[Opening Given data section]

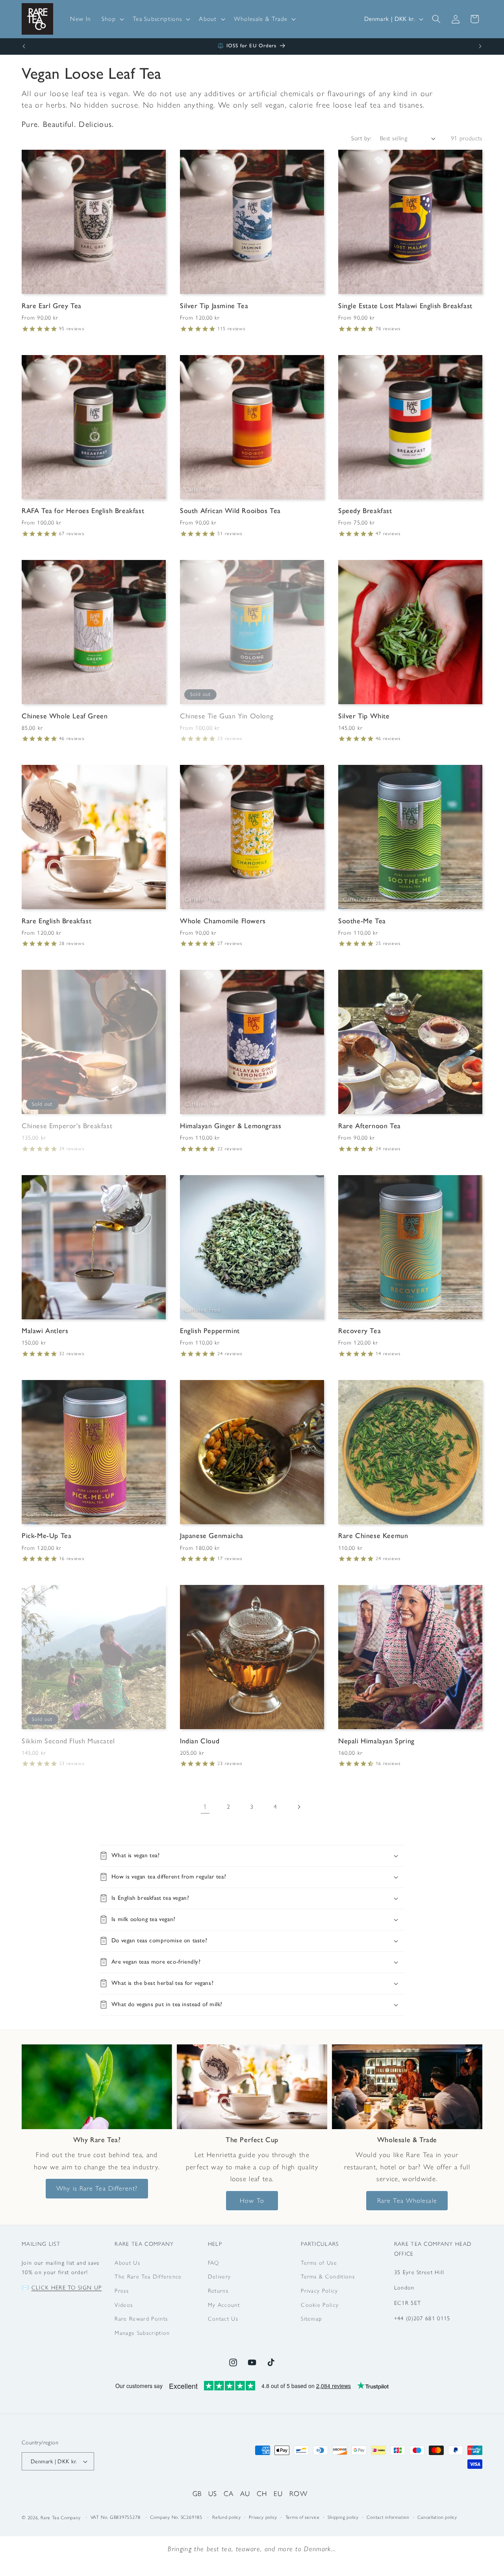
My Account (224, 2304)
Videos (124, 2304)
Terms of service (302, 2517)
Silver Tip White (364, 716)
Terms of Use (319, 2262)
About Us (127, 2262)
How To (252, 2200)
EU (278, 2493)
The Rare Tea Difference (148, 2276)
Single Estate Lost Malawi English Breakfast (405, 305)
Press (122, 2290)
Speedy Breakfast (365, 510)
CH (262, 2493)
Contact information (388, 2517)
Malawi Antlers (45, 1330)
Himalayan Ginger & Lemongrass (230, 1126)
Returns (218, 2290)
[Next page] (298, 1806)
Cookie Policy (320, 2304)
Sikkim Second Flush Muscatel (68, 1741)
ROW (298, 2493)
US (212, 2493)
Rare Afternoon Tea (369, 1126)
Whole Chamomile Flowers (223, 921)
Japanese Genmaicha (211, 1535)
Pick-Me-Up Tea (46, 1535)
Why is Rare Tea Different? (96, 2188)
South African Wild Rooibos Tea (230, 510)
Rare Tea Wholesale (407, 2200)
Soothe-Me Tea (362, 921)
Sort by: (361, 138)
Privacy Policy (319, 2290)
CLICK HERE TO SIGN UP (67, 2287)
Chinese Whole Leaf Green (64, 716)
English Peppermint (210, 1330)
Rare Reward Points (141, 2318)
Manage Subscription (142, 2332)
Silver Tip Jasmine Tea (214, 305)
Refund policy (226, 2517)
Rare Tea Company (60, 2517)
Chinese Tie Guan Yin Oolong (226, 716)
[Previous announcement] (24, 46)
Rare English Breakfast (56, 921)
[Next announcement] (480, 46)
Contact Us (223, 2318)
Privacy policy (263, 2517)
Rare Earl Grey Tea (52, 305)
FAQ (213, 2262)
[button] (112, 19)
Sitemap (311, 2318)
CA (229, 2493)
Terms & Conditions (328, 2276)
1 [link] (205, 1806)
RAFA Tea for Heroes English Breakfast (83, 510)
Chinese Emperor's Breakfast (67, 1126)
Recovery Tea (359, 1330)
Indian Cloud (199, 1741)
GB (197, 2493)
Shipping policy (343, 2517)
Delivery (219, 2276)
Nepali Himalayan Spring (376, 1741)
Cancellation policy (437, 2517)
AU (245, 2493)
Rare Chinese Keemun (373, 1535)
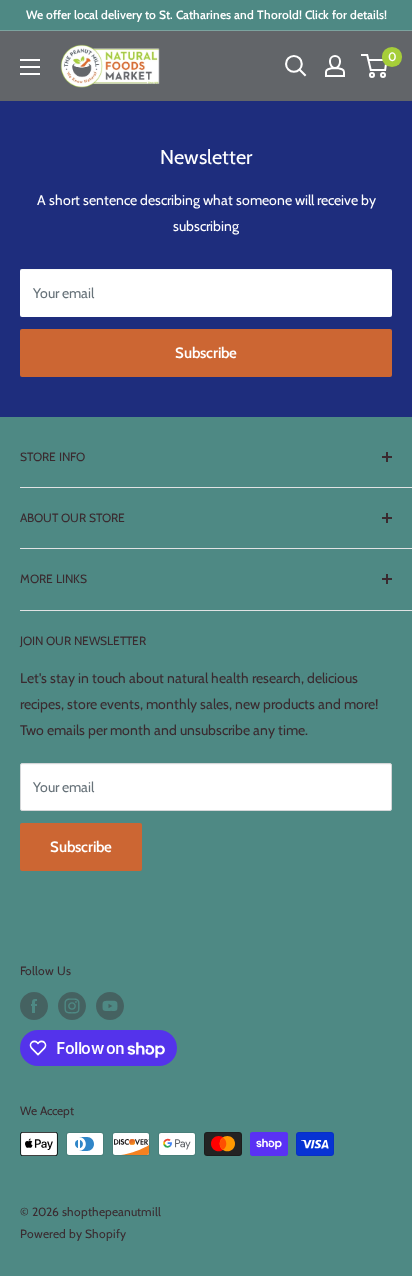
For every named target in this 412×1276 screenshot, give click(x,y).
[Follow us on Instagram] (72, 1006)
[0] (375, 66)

[Closing Given data section]

• Work to complete
Would you tally the lines above that include "English" and reply with only the total?

• Result of the task
4